Records supplied:
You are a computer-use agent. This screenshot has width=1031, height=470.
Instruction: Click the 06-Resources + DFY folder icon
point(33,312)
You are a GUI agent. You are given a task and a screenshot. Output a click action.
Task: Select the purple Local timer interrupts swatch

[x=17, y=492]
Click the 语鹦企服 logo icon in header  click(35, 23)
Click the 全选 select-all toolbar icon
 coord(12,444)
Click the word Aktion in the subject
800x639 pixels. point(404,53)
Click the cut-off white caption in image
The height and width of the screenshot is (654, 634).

---

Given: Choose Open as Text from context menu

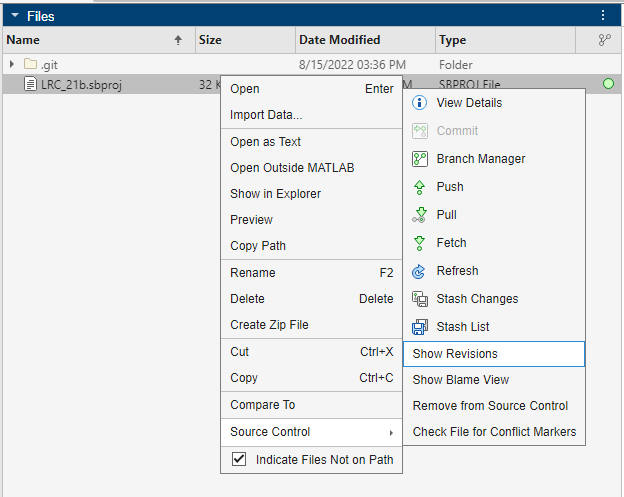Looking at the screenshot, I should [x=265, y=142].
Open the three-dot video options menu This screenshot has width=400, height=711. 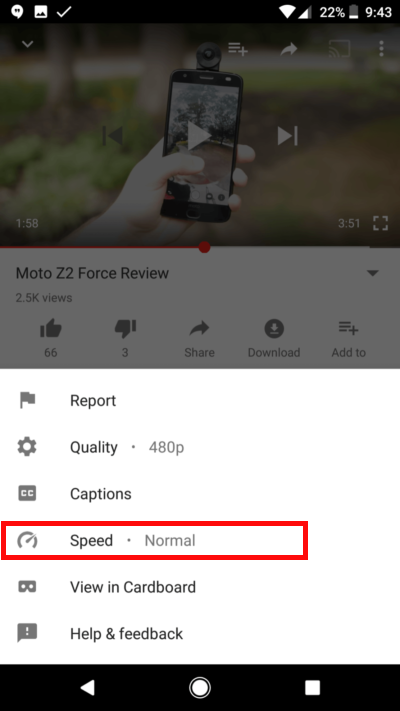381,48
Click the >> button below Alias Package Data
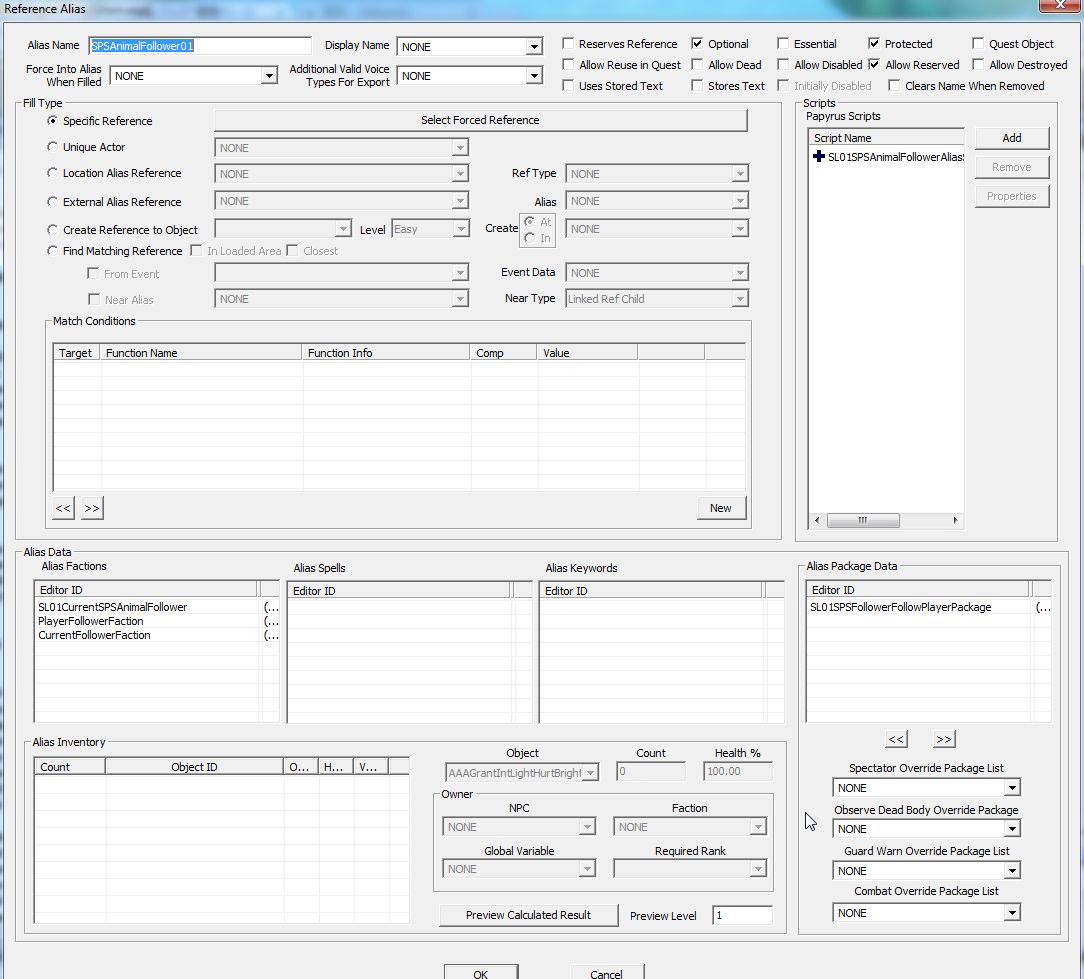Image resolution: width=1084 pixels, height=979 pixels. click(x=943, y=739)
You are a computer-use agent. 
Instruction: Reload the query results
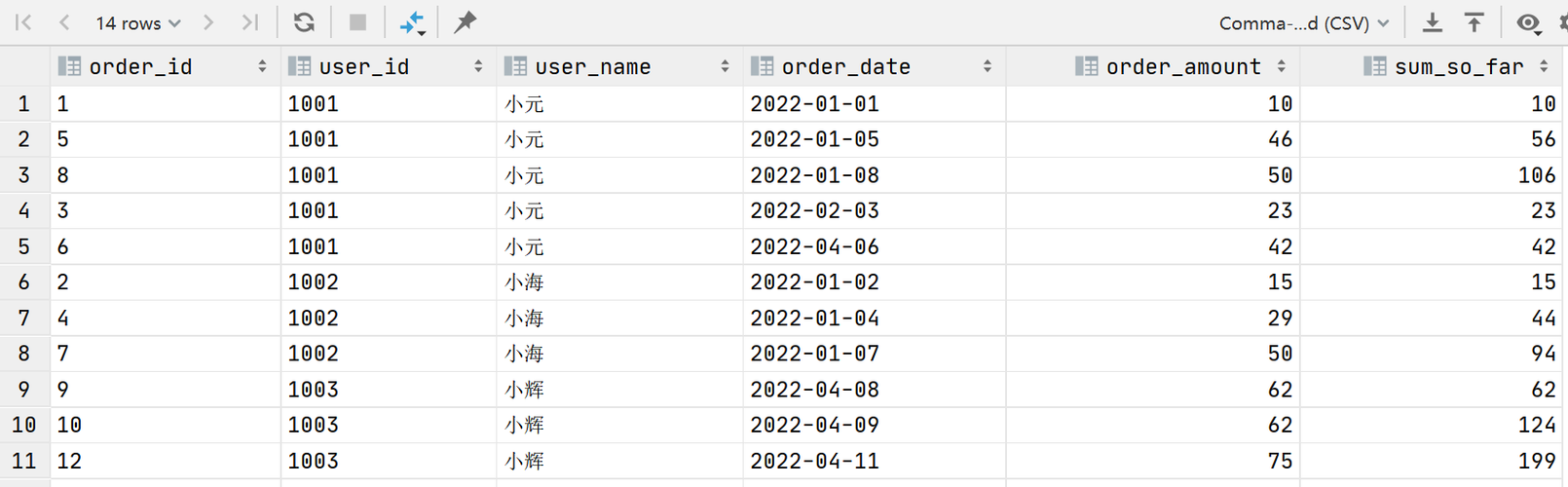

The task:
Retype the portion of the data above that starts on the line with "Click the cut-off white caption in image" and finishes on the line with "The height and", including both of those lines.

Task solution:
Click the cut-off white caption in image
The height and width of the screenshot is (654, 634).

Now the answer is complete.